### YOUR TASK
Extract every line of the items below and reproduce each one unchanged.

### GIVEN DATA
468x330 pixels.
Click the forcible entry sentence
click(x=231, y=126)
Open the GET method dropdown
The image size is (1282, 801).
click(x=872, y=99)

### RESULT OF THIS EXERCISE
468x330 pixels.
Click the forcible entry sentence
click(x=231, y=126)
Open the GET method dropdown
The image size is (1282, 801).
click(x=872, y=99)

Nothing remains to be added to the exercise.